The Cartwheel team brainstorms in a team meeting.

In May, Target launched Cartwheel, a first-of-its-kind program that gives guests new ways to save on hundreds of items throughout our stores. Within the first three weeks of launching in beta, the app, which connects to a user’s Facebook account, had more than 50,000 users who’d already accumulated more than $20,000 in total savings. But to bring this innovative new app to life, its project team embraced a very different way of working, using an unconventional workspace for an unconventional project.

Flashback to 2012: The newly formed Cartwheel team was growing—and quickly. Even though their project was just getting started, the group was already as large as a normal project support team and collaboration was becoming a challenge.

"The way we were working was really complicated," says Sarah Peterson, manager, Social Business Strategy. "We knew we needed to simplify, so we proposed a change: We wanted to work more like a startup." So, to streamline the project and get Cartwheel out to guests as soon as possible, the team came up with a new work approach: ditch the cubicles and instead opt for a large, collaborative workspace.

The result is what Sarah calls an "amazing collaboration." "We were able to assemble the team we needed, with all of us taking on more roles than we anticipated," she says. The entire group, including several programmers who came from Target's India office, worked out of one big room for months. The format allowed the team to pull its members together at a moment’s notice, ask each other the right questions and test ideas quickly to ensure the best quality product.

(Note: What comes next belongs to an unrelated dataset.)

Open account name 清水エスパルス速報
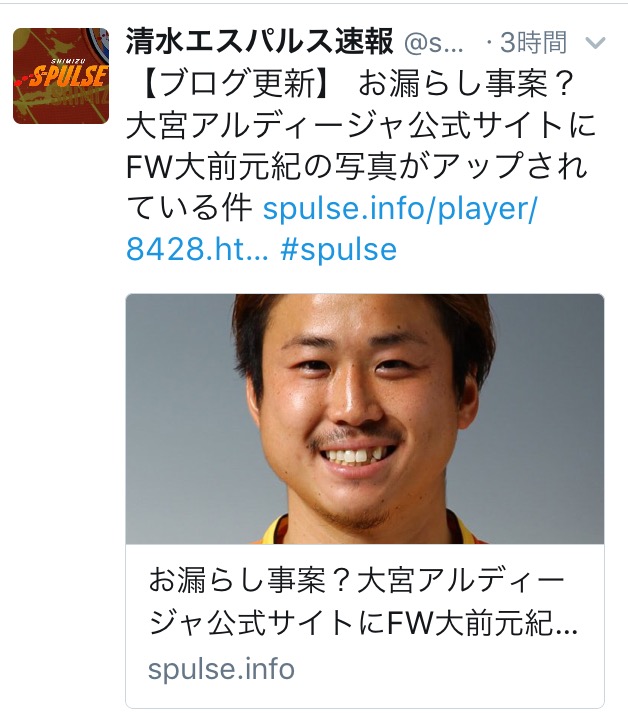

 “When it comes to the hundreds of decisions, changes and iterations of Cartwheel, the team has clear areas of accountability, with almost all decisions based on data,” Sarah says. "It makes things very clear. As chaotic as it is, it's organized."

"The Cartwheel team broke through barriers and modeled a very different way to work at Target. In the process, they showed us all how to work faster while still developing a higher-quality product for our guests," says Bonnie Gross, Target’s vice president of Digital Marketing and Loyalty.

The collaborative, close-quarters approach works beautifully for the team—so much so that they decided to make it permanent. The group just moved to a new team space that features a large open room with rows of tables for team members, and there’s not a cube in sight. The new space will set them up for success as they continue to develop Cartwheel, adding more mobile enhancements and in-store shopping tools and experiences.

Digital careers at Target, like the ones on the Cartwheel team, offer the opportunity to use advanced technology on the job, grow within a talented team and make the shopping experience even better for guests. Want to learn more? Explore Target.com and mobile career opportunities at Target.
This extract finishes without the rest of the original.